Committee members, (front) Aj. Saengdao and Hans Baenziger, Louis Gabaude, Brian Hubbard and Ron Renard. (Back l to r) Ken Kampe, Reinhard Hohler, John Cadet.
Nevertheless, once started, the meter began to tick, and lectures were given – once a month, pretty well as regular as clockwork. Peoples of Xishuangbanna - Wa Dialects in Burma - Ban Chiang: beyond painted pots and bronze bangles - Breast Milk: a report on a joint lactation project - Olde [sic] Chiang Mai Days - Kentung in the Shan States of Burma - A Vision of Chiang Mai - and so on. So that in no time at all, the Group was up against its tenth year anniversary.

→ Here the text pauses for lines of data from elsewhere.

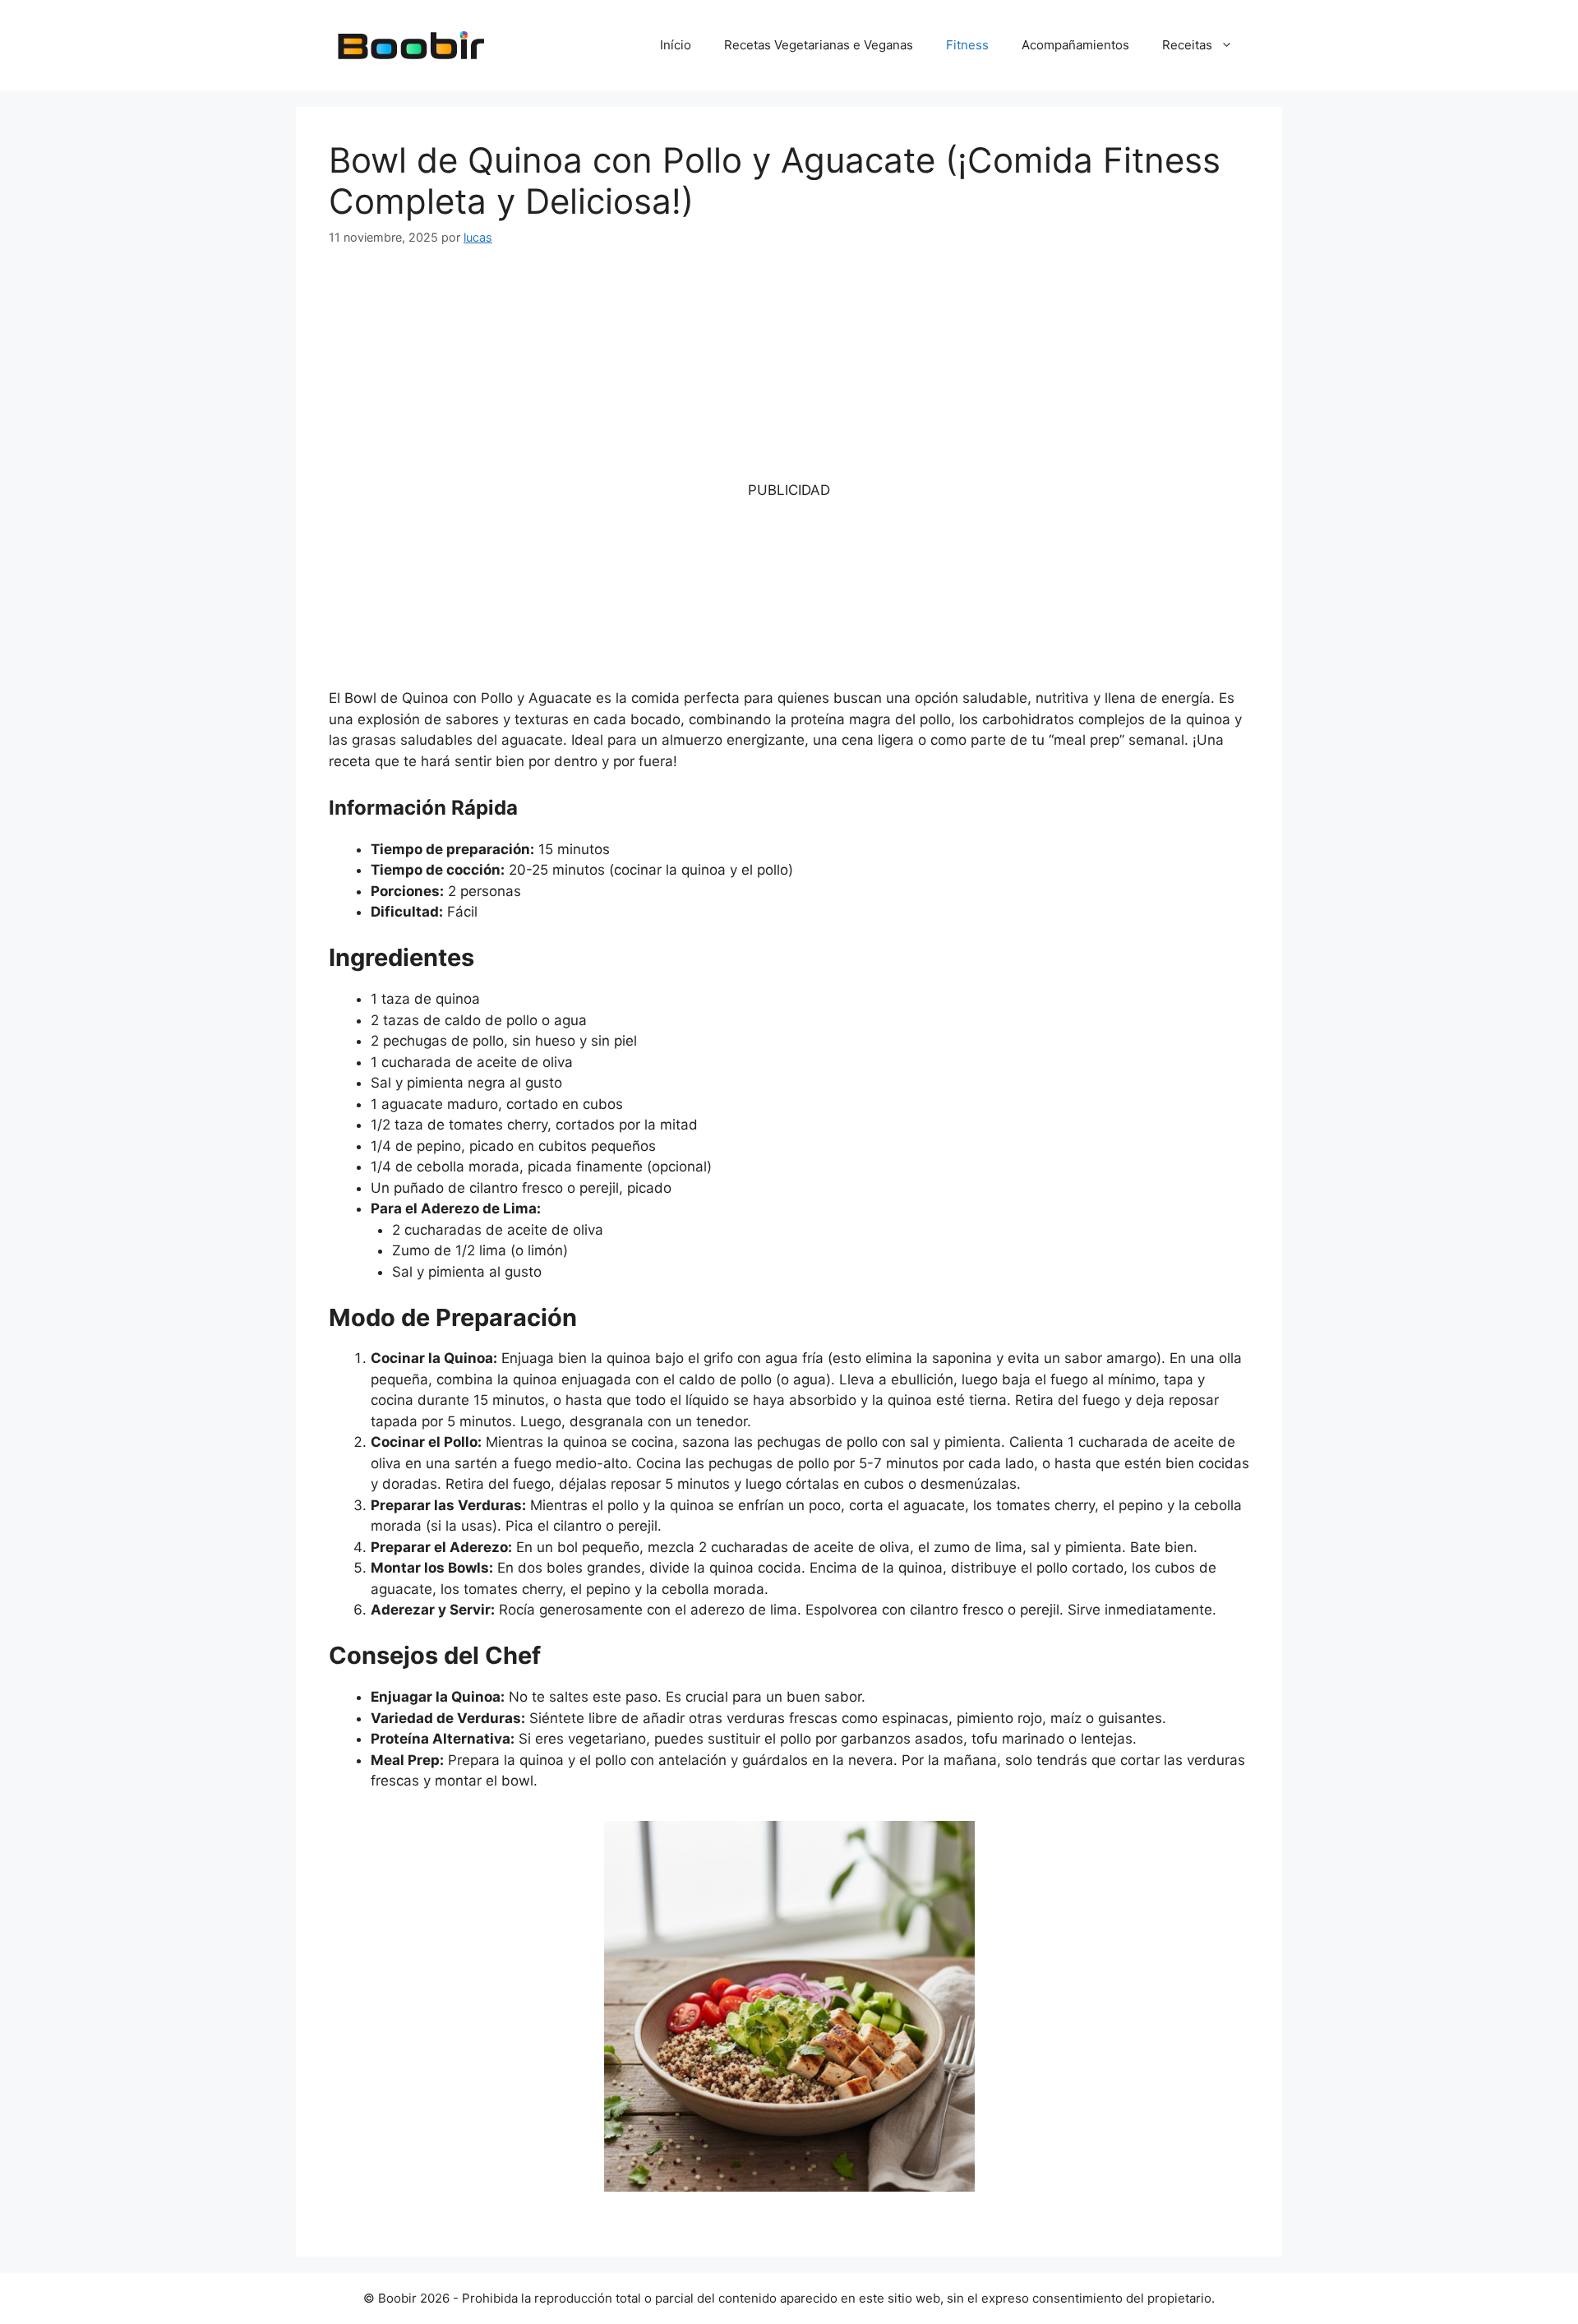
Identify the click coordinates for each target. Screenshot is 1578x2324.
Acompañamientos (1075, 45)
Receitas (1187, 45)
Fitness (967, 45)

An illustrated Tenth Anniversary Booklet was produced, providing information about the history of the group, a list of the lectures delivered, and summaries of some of those 129 lectures.
Then we were onto the second lap. Thai Cats - Is Thai a Sexist Language?- Being a Foreign Monk in Thailand - Censorship in Southeast Asia - A Brief Survey of Lan Na History – (A panel discussion) What is the Alternative to Violence in our Multi-cultural World? - The Mekong Nobody Knows - A Christian Looks at the Buddhist Religion - Ugetsu Cinematised - The Tsunami and Its Aftermath - and Reconciliation in Southern Thailand among the offerings. No shortage of topics, of course, and no lack of variety in presentation either. On one memorable occasion a concert garden party was held on the banks of the Ping River, though more usually meetings have been and still are held at the Alliance Francaise. The slide is a hardy adjunct of the lectures, but power-point has also made its appearance, and occasionally video is shown. While the language spoken has invariably been English, the nationality of the speakers – as also of the auditors – has been a very generous sprinkling from across the global spectrum: Thai, Lao, Japanese, Chinese, Dutch, American, French, German, British among them..
So here we are then, up against the Twenty-first Anniversary of its founding, with the INTG showing no signs of faltering. The lecture given on 13th Dec. by the researcher Bonnie Brereton: Chasing Shadows: the elusive Isan Nang Talung, will be the 269th, and others are already scheduled for the early New Year. As to whether there’ll be some kind of party to mark the occasion, and if so, who’ll be invited, as yet no word has been forthcoming from the steering committee.
But that’s how it is with the Informal Northern Thai Group. If it were any more formal, it probably wouldn’t be here at all.
So whether you’re egg- or skin-headed, or somewhere in between, rejoice with us that it’s come this far! And get hold of their new booklet.